While beachgoers were splashing in the surf and working on their tans this summer, something sinister was happening in the waters off of the East Coast of the U.S. There has been a dramatic spike in the number of bottlenose dolphins washing up sick or dead on beaches between Virginia and New Jersey in the past two months. With more questions than answers as to what’s causing this deadly phenomenon, the federal government recently joined in on the investigation.
“There’s a number of things that cause animals to strand,” Maggie Mooney-Seus, a researcher with the National Oceanic and Atmospheric Administration, told CBS News. “It could be biotoxins. It could be disease. It could be human interactions with fishing gear.”
Of particular concern is that the phenomenon seems to be so focused among one species – the bottlenose dolphin. To aid in the investigation, researchers and animal rescue teams are working hard to collect each disabled dolphin or carcass as soon as it appears on shore. In some cases, researchers have been able to nurse ill dolphins back to health. The vast majority are simply transported for autopsies and sample collection.

GIVEN INFORMATION
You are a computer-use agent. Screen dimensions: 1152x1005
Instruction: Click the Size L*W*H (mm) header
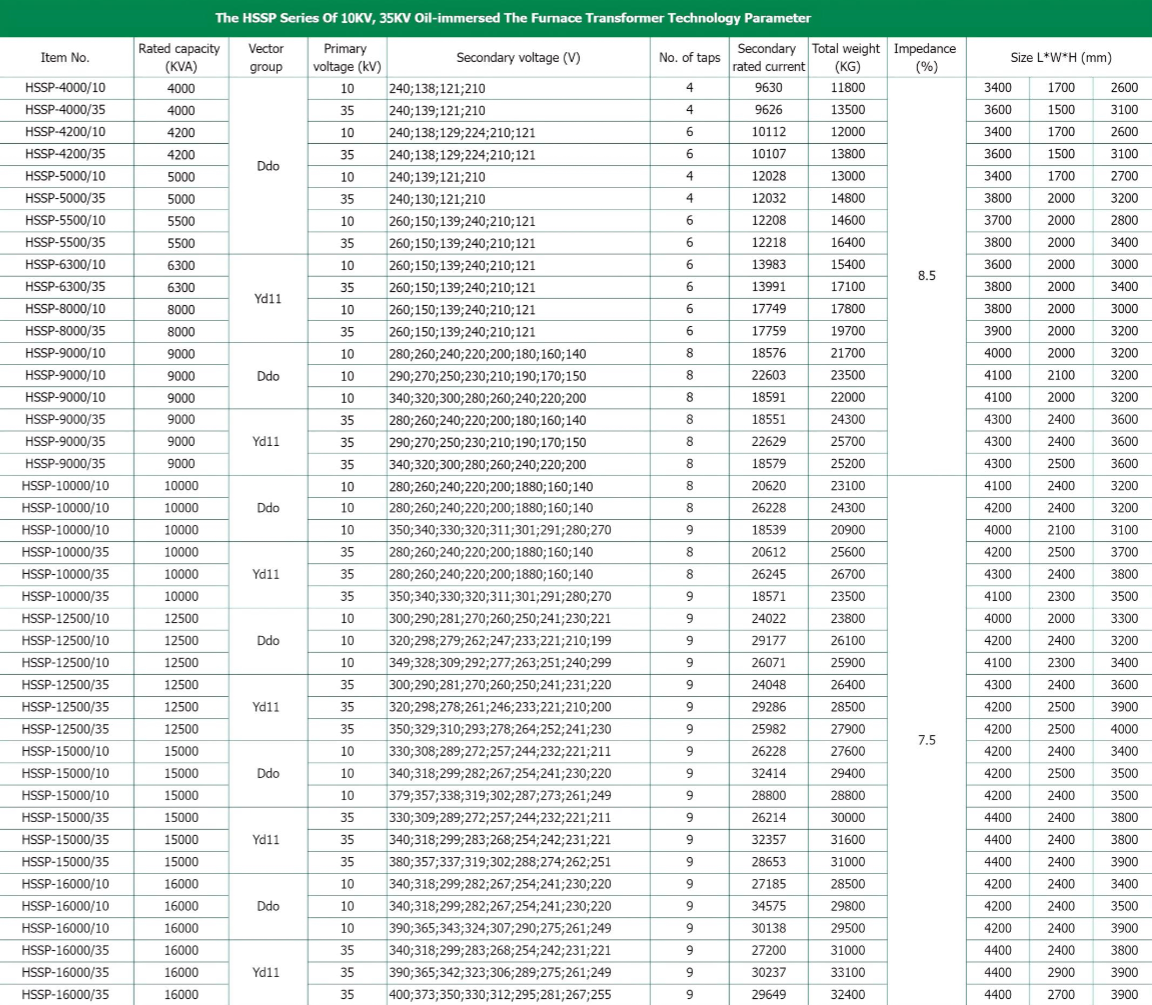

EXPLORE THE MATERIAL
**a.** In the article on dolphin strandings, which agency employs the researcher Maggie Mooney-Seus?
**b.** Summarize the article on dolphin strandings in two sentences.
**c.** Please resume the article on dolphin strandings from where it stops.
You can ignore the listing.

ANSWERS FOR EACH ITEM
**a.** The National Oceanic and Atmospheric Administration.

**b.** Over the past two months, the number of bottlenose dolphins washing up sick or dead on beaches between Virginia and New Jersey has risen sharply, and the federal government has joined the investigation into the cause. A NOAA researcher said possible causes include biotoxins, disease and fishing gear, and rescue teams are collecting stranded dolphins; a few have been nursed back to health, but most are taken for autopsies and sample collection.

**c.**
The only clue they have moving forward is an eerily similar case that occurred back in the summers of 1987 and 1988. At that time, the cause was determined to be morbillivirus, a measles-like, airborne virus that’s often fatal in dolphins. That epidemic wiped out “at least 900 animals and [struck] a major blow to that population of migratory dolphins,” reports National Geographic. Researchers have their fingers crossed that the current issue won’t be a repeat, but so far, signs aren’t promising.
More than 120 dolphins have already been found dead. Virginia has seen the biggest spike, with 42 dolphin fatalities in July, compared to 10 in July 2011 and 2012 combined.
“Marine mammals are like the canary in the coal mine — many bottlenose dolphins live on the same coasts and eat the same fish that we do,” Trevor Spradlin, a marine mammal biologist for the NOAA’s National Marine Fisheries Service told NatGeo.”Our first mandate is to protect the dolphins, but the underlying bigger picture is if things are hurting these animals, [they] could also be hurting people as well.”